[[ Records to use open ]]
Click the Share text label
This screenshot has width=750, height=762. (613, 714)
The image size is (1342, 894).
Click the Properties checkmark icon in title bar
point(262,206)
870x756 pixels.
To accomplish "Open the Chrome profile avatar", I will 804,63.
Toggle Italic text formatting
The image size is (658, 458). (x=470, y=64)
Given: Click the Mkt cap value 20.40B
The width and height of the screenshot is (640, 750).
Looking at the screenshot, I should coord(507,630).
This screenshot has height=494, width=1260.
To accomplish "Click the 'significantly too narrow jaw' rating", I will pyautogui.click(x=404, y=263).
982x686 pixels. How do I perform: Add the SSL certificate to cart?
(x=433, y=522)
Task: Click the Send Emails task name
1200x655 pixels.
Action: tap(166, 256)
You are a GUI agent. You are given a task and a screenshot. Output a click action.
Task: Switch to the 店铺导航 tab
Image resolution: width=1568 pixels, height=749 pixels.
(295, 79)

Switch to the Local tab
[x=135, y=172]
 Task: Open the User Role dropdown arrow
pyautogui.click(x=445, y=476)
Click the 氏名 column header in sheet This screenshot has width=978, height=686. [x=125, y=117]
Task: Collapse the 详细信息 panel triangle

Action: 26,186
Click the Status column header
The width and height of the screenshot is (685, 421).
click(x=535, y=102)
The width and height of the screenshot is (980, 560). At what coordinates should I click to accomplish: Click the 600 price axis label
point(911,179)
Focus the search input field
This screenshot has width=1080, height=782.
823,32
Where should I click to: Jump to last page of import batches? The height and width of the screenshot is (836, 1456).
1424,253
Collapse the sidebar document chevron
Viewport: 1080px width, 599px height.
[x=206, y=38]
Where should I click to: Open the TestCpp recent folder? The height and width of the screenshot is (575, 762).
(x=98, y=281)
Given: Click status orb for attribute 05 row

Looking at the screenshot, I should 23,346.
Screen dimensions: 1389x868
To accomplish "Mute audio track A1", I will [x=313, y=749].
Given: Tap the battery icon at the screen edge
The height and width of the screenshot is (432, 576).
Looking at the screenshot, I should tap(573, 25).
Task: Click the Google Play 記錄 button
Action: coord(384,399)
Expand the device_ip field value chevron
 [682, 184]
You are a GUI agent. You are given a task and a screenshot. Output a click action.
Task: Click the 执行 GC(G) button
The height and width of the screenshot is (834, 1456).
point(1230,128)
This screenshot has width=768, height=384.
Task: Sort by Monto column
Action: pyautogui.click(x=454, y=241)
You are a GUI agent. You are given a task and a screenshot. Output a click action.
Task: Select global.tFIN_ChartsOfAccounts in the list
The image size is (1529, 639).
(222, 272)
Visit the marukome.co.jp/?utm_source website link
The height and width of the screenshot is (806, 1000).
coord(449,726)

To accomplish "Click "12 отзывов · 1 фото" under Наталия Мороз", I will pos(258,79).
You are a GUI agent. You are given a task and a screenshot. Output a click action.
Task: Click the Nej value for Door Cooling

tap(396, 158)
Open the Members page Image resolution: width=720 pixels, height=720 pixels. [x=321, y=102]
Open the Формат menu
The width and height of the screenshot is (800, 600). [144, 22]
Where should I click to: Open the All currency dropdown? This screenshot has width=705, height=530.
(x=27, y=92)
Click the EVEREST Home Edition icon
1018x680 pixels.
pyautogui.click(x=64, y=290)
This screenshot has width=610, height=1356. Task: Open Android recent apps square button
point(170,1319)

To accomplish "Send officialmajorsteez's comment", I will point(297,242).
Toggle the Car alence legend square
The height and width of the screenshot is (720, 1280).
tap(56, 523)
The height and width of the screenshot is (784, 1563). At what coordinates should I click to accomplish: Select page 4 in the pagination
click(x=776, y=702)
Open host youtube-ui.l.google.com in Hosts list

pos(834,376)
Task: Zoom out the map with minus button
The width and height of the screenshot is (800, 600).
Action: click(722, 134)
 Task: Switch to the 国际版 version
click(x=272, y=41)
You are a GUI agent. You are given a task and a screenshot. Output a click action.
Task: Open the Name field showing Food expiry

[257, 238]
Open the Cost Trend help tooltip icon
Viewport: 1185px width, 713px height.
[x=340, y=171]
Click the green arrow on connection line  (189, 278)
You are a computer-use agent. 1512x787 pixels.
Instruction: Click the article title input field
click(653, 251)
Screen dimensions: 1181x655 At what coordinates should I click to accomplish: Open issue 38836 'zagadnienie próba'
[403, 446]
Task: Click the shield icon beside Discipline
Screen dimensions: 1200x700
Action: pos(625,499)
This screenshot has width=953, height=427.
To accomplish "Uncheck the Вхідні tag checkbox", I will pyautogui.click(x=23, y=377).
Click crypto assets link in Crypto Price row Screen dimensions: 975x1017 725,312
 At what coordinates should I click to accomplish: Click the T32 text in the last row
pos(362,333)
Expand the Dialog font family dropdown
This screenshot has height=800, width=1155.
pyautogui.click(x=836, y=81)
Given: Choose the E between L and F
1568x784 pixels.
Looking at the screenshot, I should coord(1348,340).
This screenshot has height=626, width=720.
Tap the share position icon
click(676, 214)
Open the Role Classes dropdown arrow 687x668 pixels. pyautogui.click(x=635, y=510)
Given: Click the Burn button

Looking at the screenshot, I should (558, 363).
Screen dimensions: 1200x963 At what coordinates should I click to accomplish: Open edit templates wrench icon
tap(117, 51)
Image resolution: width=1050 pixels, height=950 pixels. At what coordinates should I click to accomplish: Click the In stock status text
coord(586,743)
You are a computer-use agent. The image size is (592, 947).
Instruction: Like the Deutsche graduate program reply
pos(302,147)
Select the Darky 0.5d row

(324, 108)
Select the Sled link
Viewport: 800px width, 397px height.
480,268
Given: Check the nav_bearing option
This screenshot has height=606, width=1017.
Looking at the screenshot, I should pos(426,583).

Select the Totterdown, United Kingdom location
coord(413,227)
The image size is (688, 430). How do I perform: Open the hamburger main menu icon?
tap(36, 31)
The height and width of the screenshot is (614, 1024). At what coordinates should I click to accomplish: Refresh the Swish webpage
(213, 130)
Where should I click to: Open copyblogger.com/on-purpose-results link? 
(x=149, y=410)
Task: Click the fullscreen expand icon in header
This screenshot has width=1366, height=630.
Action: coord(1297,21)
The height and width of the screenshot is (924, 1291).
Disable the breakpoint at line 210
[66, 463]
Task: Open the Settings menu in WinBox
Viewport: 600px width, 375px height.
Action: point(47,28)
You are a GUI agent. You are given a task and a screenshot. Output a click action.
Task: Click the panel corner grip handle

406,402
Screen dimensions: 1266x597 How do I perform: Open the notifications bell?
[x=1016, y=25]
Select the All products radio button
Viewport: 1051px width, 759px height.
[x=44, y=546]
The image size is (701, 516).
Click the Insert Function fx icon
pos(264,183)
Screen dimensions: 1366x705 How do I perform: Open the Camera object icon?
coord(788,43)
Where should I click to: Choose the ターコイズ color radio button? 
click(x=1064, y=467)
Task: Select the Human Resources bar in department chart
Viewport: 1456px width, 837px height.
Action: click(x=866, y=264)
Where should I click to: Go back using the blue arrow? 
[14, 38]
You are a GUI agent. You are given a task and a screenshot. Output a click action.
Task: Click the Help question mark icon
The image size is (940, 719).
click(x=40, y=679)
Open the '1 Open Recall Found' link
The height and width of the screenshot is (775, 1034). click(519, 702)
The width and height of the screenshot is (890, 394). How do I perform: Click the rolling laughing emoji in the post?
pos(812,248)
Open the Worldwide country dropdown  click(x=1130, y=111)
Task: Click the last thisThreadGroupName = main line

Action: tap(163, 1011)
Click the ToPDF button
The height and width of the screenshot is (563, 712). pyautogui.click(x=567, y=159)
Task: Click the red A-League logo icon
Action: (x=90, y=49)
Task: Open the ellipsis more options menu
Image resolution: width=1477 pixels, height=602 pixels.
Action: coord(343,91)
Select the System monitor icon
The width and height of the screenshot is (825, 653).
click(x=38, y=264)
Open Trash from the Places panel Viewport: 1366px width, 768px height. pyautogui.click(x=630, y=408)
[[ Records to use closed ]]
* **Your goal**
From the entries, copy every line in which the word "header" occurs.

* **Your solution**
Click the 氏名 column header in sheet This screenshot has width=978, height=686. [x=125, y=117]
Click the Status column header
Task: Click the fullscreen expand icon in header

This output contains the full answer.